The second group does not have fonts in it (according to document properties). These files generate a message that it has "graphics other than images or text." I would categorize these PDFs as cover spreads that have text and graphics.

The first group represents 10 out 100 files. The second group represents about 40 out of 100 files.
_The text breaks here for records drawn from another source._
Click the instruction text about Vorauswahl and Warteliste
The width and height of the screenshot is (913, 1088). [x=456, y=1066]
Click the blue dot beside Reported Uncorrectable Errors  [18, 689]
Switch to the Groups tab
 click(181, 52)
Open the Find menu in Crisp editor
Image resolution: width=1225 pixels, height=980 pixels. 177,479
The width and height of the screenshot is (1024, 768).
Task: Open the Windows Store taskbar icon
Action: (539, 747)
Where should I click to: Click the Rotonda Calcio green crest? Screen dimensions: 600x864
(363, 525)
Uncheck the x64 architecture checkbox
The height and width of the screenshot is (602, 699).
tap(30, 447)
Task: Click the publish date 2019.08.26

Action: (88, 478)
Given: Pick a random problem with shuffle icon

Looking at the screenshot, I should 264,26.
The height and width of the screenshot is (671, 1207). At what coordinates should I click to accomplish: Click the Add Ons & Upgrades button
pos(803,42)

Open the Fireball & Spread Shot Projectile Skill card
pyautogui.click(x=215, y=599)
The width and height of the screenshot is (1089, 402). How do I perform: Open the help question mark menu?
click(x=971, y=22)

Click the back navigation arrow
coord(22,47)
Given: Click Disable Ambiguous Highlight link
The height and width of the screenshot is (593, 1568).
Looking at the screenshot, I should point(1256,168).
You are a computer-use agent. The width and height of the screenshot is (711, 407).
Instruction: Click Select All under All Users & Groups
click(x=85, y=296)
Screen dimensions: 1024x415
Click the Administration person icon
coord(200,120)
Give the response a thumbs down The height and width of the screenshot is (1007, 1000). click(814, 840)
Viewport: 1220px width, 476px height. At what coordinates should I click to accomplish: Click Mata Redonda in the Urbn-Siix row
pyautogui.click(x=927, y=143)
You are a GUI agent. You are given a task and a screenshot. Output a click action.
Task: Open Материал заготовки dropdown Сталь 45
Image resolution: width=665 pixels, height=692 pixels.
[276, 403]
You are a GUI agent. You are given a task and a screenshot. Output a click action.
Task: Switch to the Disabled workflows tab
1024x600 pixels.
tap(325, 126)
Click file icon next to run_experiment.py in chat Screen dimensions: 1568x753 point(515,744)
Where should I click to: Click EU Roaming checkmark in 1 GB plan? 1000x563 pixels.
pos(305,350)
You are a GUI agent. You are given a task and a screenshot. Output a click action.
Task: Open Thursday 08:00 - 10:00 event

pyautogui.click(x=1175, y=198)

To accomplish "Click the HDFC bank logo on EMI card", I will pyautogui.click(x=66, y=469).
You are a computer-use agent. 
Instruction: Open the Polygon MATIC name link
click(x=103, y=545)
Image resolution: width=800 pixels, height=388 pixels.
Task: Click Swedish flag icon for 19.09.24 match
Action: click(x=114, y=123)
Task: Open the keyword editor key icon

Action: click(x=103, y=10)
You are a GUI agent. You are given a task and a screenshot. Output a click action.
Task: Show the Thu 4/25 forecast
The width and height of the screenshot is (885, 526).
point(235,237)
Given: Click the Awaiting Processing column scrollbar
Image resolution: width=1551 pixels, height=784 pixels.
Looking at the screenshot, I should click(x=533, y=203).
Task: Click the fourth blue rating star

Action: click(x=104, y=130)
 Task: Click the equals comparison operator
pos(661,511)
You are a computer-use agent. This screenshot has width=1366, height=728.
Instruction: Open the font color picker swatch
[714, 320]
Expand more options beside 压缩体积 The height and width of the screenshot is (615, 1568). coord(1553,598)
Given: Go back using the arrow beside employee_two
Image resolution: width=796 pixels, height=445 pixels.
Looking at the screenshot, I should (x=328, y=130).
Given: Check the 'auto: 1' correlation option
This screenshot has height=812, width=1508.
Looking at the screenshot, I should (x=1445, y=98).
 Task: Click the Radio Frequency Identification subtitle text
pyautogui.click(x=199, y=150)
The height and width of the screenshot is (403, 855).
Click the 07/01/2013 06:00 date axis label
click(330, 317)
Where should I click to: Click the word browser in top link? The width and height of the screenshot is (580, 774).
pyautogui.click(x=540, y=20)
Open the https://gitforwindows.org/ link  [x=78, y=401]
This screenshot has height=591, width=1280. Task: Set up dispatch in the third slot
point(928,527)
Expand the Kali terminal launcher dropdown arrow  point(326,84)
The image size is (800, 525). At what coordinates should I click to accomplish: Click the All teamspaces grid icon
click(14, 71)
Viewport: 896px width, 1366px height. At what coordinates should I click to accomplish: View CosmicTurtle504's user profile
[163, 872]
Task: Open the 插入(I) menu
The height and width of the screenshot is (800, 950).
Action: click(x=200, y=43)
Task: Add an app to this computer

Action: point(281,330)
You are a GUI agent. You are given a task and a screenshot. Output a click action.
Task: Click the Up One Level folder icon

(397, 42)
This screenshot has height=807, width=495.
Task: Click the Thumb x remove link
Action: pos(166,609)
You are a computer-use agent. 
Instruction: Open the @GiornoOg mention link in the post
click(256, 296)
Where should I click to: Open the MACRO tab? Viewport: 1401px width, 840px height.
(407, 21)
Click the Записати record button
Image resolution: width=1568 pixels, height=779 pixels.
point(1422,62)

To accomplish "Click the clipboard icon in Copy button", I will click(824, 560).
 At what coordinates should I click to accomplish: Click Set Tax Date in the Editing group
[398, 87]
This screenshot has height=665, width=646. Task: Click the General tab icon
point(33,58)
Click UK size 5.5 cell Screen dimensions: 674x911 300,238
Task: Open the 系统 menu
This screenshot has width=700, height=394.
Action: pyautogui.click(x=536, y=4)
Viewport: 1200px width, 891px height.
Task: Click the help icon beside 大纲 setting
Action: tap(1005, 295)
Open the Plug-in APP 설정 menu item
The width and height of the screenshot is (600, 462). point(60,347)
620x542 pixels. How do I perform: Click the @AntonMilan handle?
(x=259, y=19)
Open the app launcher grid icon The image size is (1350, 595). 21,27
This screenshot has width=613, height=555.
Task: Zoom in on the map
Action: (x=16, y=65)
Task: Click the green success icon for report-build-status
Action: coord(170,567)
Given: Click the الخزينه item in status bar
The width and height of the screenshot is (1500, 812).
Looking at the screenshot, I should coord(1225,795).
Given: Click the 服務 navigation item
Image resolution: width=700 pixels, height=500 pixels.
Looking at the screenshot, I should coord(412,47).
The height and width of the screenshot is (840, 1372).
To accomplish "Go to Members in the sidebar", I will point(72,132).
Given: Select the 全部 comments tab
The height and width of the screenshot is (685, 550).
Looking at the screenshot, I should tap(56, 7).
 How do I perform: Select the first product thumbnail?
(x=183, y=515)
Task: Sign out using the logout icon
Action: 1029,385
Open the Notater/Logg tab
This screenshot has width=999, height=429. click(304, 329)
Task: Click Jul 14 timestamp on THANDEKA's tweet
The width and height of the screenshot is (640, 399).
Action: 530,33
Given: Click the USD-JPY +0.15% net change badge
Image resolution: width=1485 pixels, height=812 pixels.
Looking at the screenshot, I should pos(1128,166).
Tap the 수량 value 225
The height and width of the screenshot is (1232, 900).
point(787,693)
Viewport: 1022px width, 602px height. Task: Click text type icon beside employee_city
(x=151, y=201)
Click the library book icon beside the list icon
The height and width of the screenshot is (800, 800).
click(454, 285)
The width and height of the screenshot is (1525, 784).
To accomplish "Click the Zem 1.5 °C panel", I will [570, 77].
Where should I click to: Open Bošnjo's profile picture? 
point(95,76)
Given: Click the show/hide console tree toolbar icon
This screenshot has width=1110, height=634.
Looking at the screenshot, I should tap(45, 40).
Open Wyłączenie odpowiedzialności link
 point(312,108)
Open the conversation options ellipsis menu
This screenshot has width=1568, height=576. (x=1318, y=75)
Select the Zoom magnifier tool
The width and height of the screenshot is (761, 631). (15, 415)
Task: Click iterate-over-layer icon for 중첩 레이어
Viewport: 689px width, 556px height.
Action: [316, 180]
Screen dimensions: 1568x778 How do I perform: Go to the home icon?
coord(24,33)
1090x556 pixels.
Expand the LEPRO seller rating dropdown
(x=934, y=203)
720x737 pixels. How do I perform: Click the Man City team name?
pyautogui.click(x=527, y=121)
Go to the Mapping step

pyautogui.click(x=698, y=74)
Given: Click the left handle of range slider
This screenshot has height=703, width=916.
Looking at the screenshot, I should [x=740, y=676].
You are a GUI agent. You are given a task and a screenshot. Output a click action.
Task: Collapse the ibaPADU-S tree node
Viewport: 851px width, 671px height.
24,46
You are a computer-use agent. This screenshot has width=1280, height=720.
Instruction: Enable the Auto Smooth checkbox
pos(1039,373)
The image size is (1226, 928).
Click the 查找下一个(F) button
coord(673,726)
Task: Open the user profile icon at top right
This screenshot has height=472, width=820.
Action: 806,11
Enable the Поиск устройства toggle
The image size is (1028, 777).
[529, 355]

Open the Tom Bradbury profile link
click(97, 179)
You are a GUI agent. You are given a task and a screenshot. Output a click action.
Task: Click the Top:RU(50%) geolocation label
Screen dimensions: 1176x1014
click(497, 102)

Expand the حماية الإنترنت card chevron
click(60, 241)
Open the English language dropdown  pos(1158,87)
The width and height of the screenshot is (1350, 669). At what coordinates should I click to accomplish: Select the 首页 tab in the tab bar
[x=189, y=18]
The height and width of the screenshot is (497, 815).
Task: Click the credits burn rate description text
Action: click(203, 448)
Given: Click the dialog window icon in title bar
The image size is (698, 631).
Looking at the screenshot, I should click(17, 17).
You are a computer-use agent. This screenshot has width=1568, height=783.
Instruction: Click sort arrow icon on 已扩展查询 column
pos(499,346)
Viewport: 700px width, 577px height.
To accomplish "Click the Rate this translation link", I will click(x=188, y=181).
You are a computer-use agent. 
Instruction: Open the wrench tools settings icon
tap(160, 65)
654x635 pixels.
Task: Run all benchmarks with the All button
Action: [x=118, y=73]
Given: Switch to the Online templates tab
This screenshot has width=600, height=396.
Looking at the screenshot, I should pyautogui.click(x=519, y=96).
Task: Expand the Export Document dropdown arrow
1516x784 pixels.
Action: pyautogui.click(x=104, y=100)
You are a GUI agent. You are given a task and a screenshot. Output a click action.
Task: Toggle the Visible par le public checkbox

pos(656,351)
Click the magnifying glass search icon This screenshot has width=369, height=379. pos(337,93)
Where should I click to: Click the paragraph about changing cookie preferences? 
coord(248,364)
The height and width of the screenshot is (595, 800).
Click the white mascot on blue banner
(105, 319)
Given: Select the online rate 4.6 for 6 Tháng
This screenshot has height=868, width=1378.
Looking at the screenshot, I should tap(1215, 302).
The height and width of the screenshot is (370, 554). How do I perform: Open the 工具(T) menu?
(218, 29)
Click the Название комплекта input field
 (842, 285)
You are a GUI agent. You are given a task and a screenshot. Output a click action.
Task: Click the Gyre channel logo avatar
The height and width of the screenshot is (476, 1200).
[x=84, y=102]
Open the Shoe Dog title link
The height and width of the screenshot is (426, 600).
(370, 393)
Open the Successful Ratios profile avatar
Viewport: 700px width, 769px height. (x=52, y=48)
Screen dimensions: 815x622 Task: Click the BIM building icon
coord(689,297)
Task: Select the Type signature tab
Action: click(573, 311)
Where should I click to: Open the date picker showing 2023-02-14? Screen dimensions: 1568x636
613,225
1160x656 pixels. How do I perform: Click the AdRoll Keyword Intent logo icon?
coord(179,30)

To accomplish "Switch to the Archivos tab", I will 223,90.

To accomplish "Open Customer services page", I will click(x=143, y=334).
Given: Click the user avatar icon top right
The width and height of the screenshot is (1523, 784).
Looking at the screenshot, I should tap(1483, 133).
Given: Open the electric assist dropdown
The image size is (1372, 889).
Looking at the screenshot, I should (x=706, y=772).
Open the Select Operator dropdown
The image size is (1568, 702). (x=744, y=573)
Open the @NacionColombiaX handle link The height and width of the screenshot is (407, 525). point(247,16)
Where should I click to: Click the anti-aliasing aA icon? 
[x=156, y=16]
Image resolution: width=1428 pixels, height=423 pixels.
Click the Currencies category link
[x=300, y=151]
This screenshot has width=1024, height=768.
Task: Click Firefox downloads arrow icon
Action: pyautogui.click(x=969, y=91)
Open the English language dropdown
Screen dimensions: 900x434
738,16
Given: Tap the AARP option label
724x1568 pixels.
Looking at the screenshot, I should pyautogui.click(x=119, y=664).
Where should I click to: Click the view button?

Any suggestions on how to deal with these issues?

Thanks.

Ira

My Product Information:
Acrobat Pro Extended 9.0, Windows
franz
Registered: Feb 17 2011
Posts: 2
Hello,

I usually prefer Clearscan, but have encountered the following problem: when copying and pasting the ocr-output into a word processor, I get different results for the same page depending on whether Clearscan was run on just this single page, or whether it was run on the complete (many-paged) pdf (no change of other parameters). In the single-paged version the resulting text is fine, but when I try to ocr the complete pdf, the resulting text is teeming with words extended by open spaces. I could accept Clearscan to have problems in recognizing certain texts properly, but don't understand why it should produce so divergent results of exactly the same text consequent upon just the length of the ocr'd pdf.


fjl

Ehrman
Registered: Jul 14 2011
Posts: 2
Hi Franz, I'm encountering the same bug with Clearscan OCR and the arbitrary spaces inside words. Do you know of any solution or official explanation for this?

Best,
Ehrman
franz
Registered: Feb 17 2011
Posts: 2
Dear Ehrman,

sorry for the late answer. The only solution I have is to split up the pdf into parts not exceeding 15 pages each (Document/Split document ...), perform a batch ocr on them, and then reassemble the parts into one single pdf (Combine/Merge files into a single pdf ...). And no, I havn't received any official explanation for this. I'll soon install Acrobat 10 pro, and can only hope that it will work better.

Best,
fjl

fjl